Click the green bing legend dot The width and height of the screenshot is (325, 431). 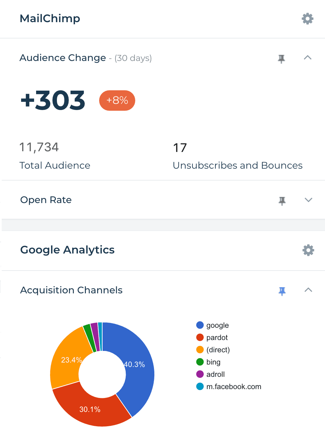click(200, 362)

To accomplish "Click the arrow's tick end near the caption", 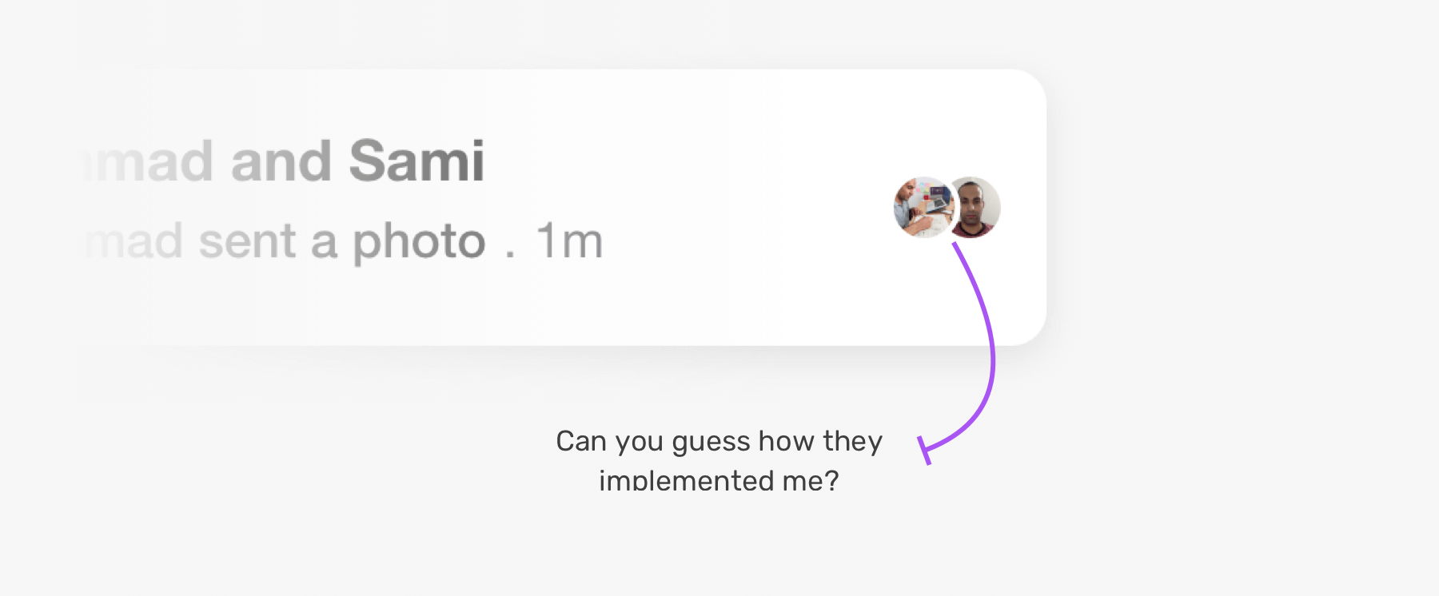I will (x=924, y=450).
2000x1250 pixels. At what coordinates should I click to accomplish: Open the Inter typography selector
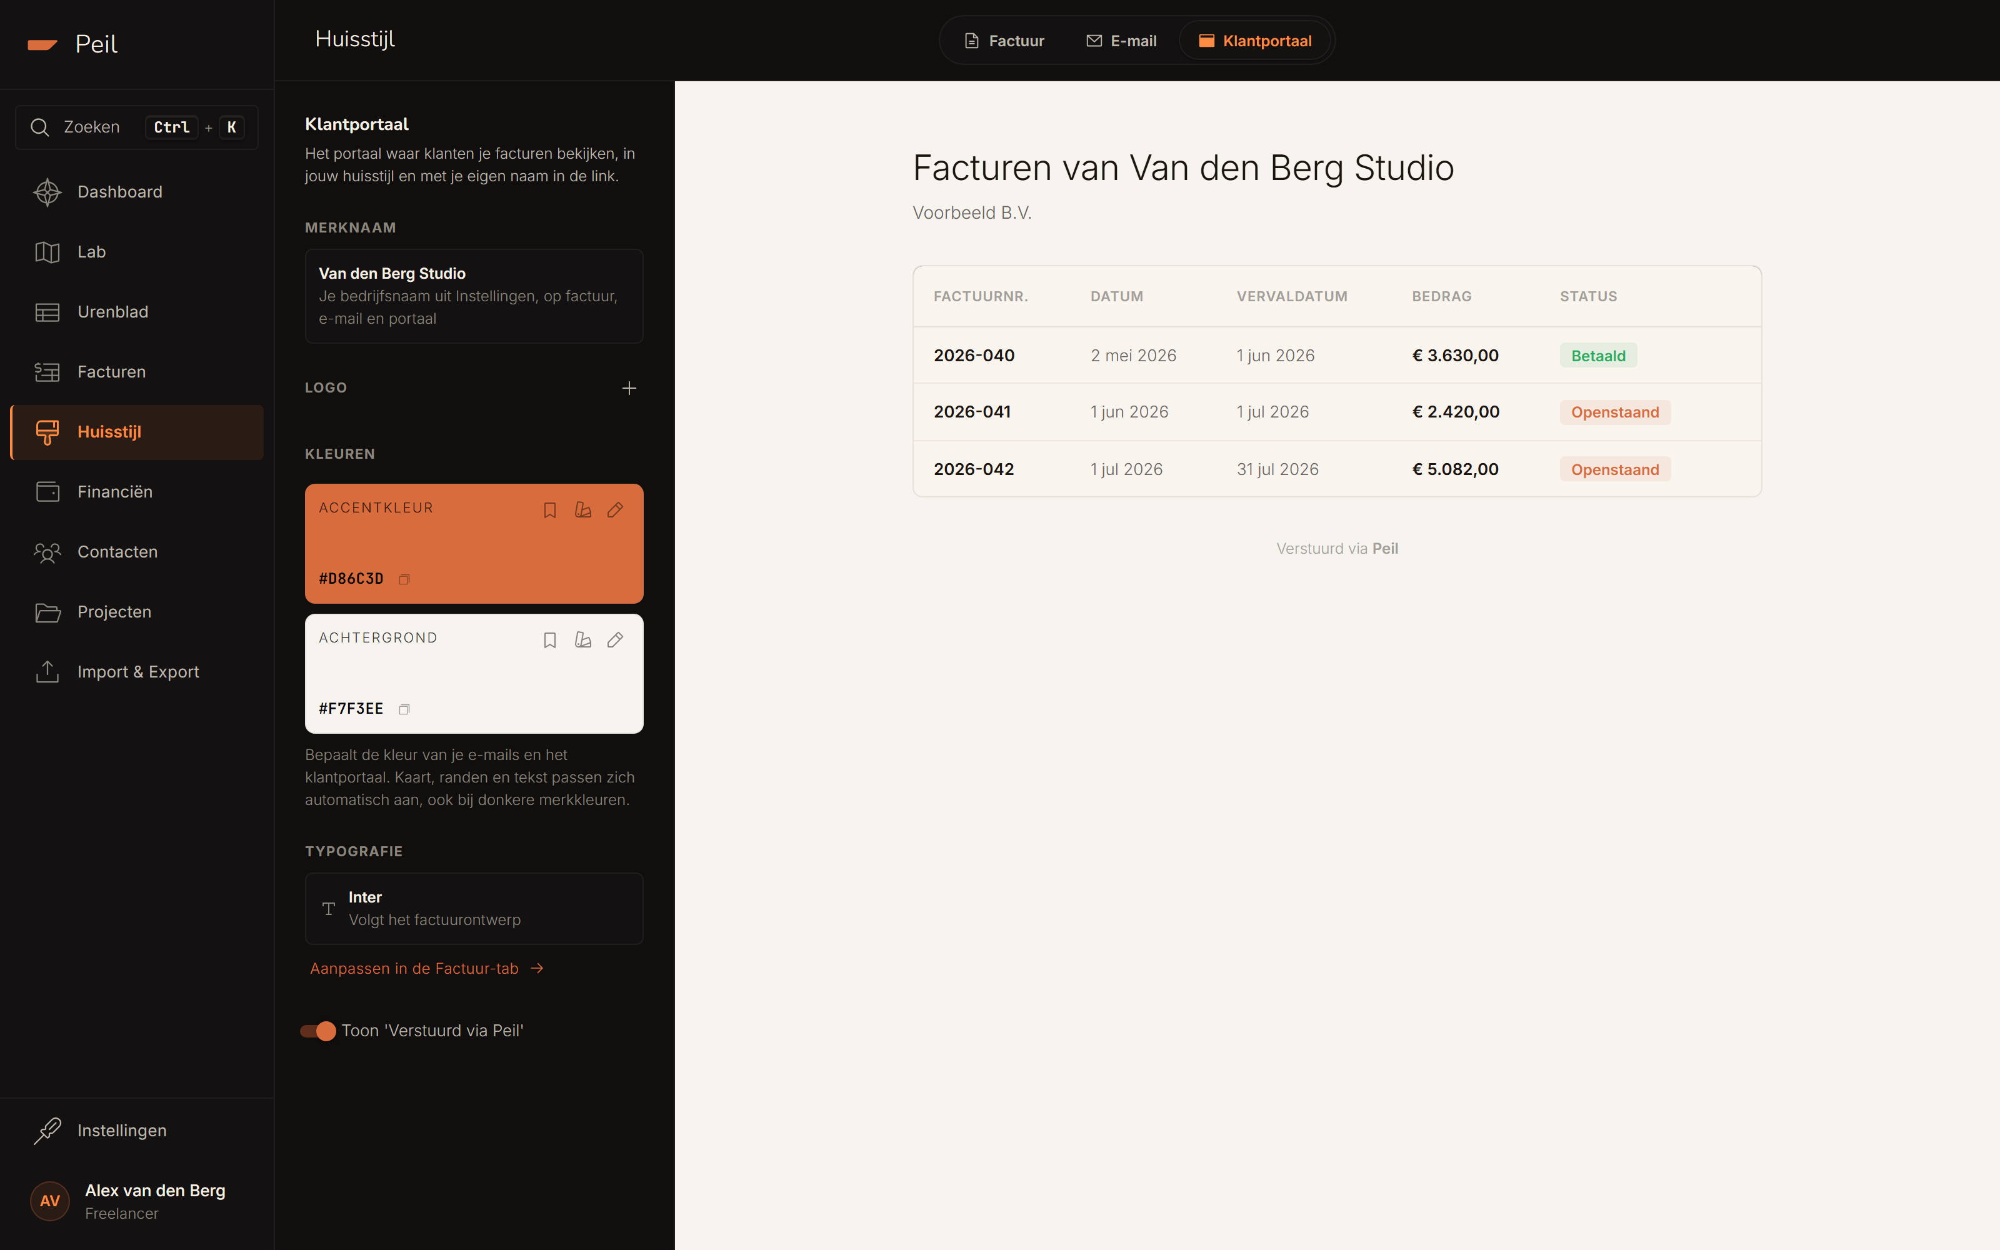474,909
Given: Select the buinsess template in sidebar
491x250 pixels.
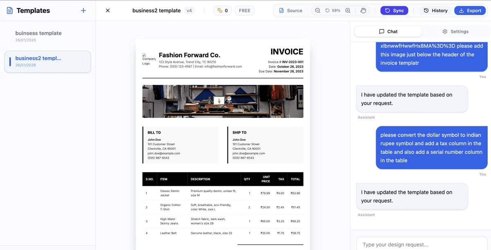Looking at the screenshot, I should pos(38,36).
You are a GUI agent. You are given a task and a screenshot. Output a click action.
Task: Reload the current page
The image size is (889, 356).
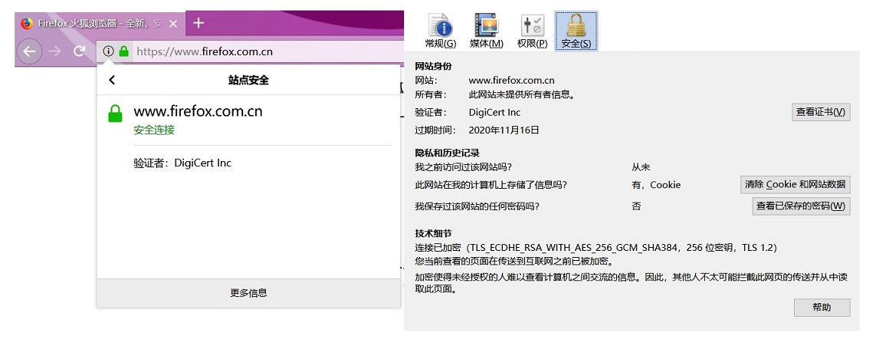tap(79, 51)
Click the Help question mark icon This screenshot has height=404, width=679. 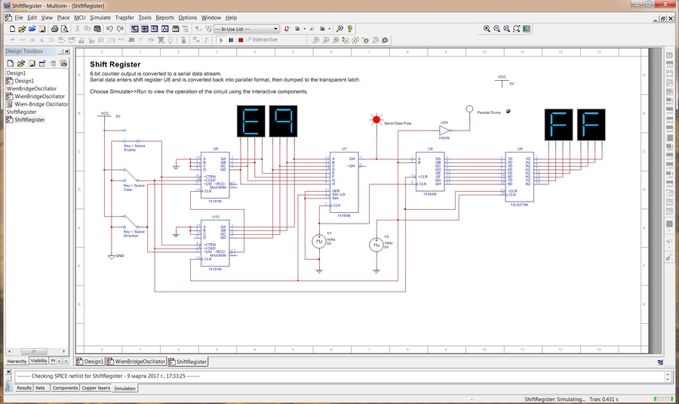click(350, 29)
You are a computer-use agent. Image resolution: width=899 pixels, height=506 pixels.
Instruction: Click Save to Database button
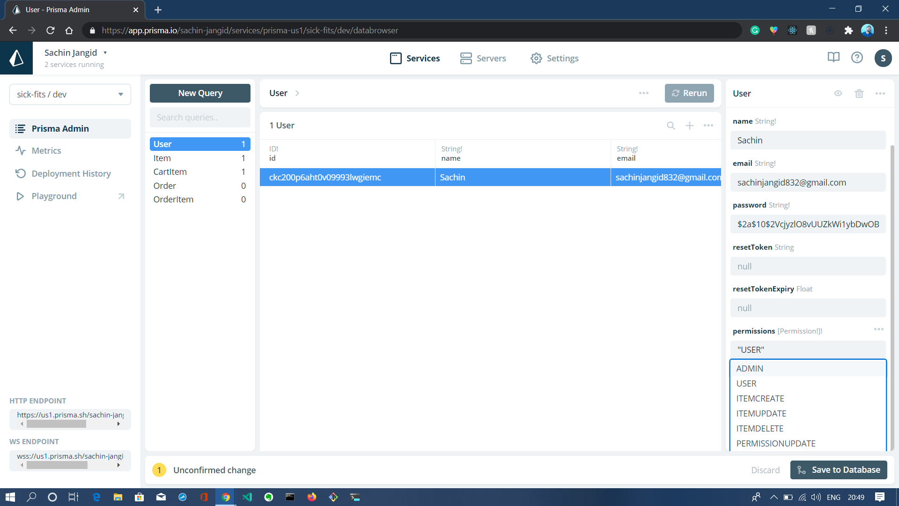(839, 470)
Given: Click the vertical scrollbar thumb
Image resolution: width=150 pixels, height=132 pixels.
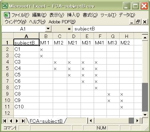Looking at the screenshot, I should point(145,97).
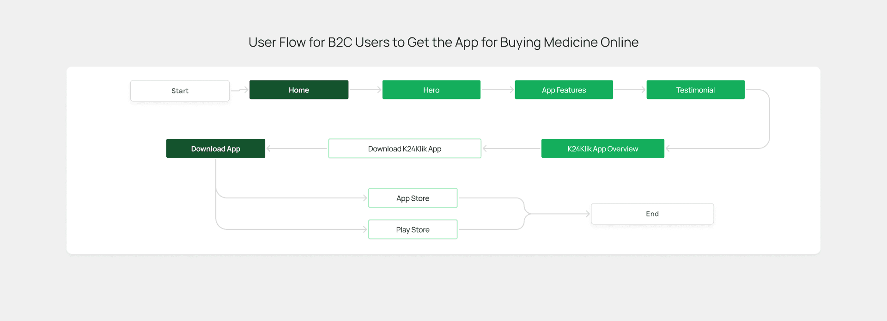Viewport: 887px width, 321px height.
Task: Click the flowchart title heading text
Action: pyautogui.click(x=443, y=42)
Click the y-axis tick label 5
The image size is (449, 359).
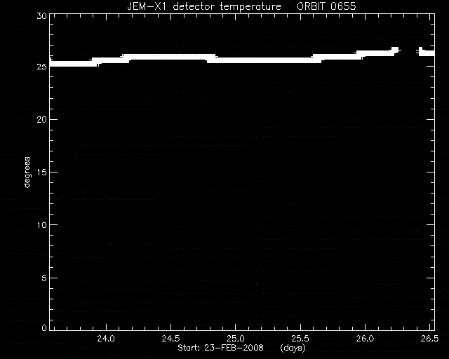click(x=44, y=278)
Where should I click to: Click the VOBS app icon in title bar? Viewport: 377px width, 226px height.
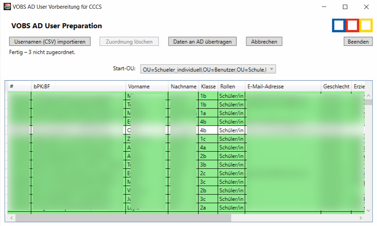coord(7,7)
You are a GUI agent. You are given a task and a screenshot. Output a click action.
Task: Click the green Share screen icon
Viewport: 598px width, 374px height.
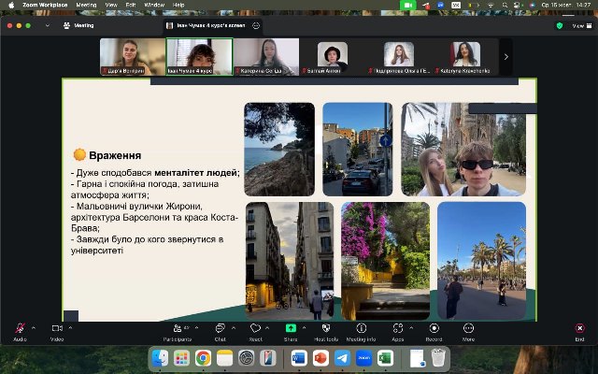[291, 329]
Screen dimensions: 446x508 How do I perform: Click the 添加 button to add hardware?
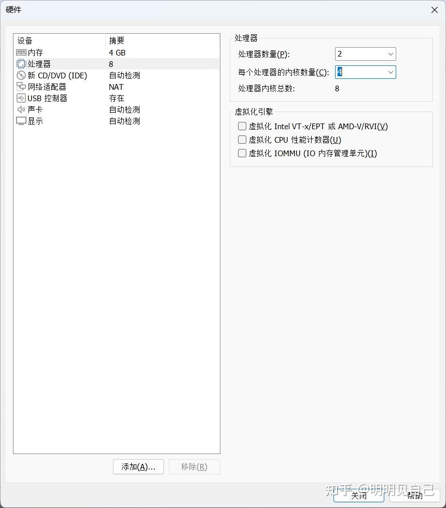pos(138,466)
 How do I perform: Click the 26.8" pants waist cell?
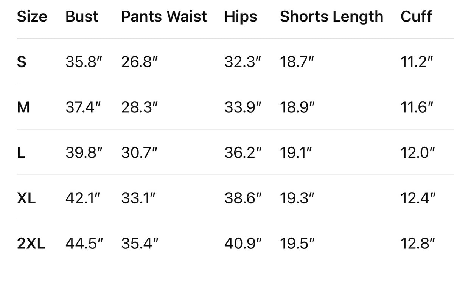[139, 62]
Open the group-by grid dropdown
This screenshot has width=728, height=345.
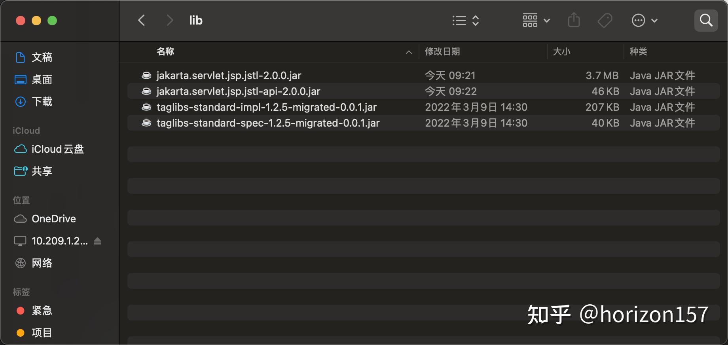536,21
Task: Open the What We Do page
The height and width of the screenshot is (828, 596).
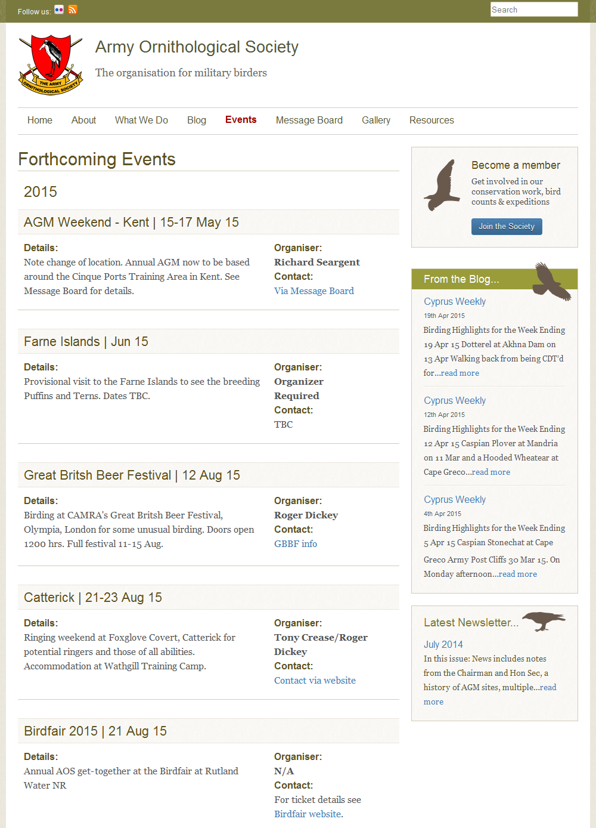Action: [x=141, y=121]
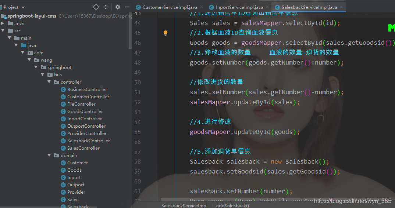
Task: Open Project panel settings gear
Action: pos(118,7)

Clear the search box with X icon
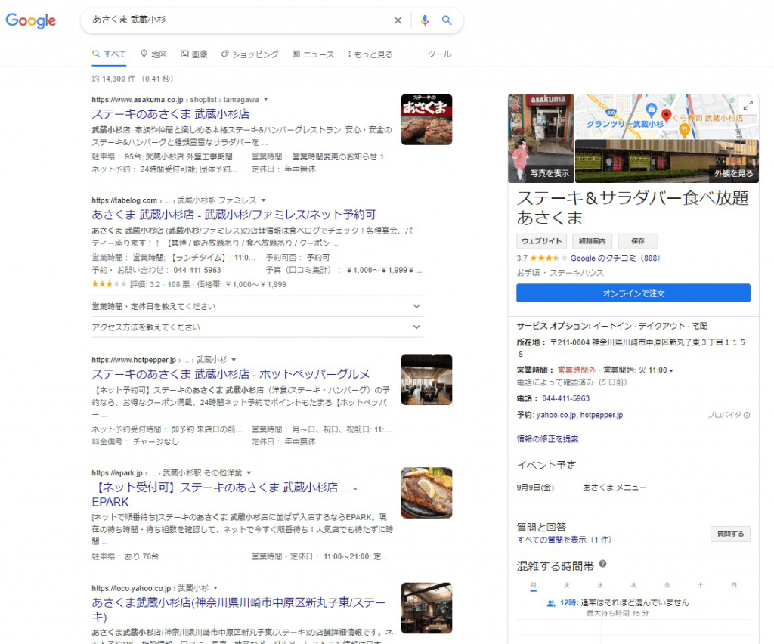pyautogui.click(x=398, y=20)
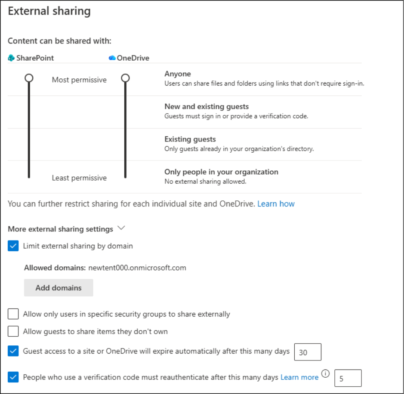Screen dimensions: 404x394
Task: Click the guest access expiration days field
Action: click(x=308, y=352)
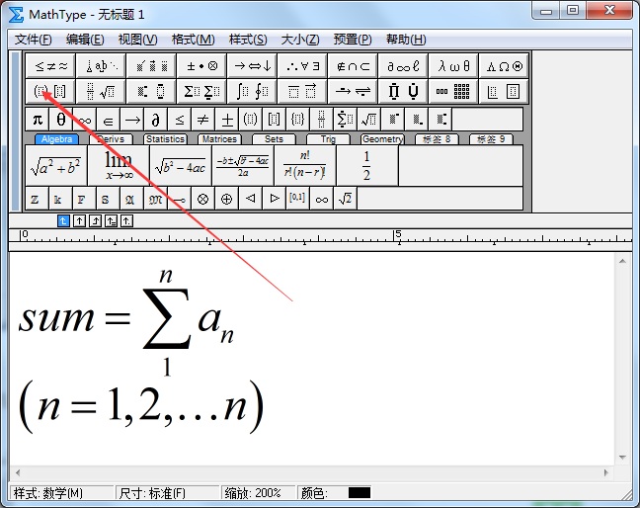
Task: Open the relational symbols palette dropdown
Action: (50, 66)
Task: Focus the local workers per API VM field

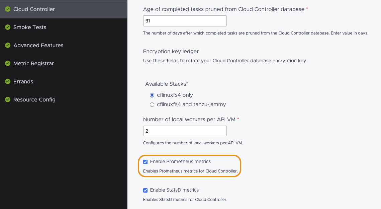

**Work task**
Print only the lines running from the line that contains "This screenshot has width=728, height=345." to the final line of the listing, both included. Omit every picture.

**Exercise response**
This screenshot has width=728, height=345.
536,21
Task: Open the What We Do page
The height and width of the screenshot is (828, 596).
Action: [x=141, y=121]
Task: Open Project panel settings gear
Action: pos(118,7)

Clear the search box with X icon
pyautogui.click(x=398, y=20)
Screen dimensions: 404x394
Task: Click the guest access expiration days field
Action: click(x=308, y=352)
Task: Open the relational symbols palette dropdown
Action: (50, 66)
Task: Focus the local workers per API VM field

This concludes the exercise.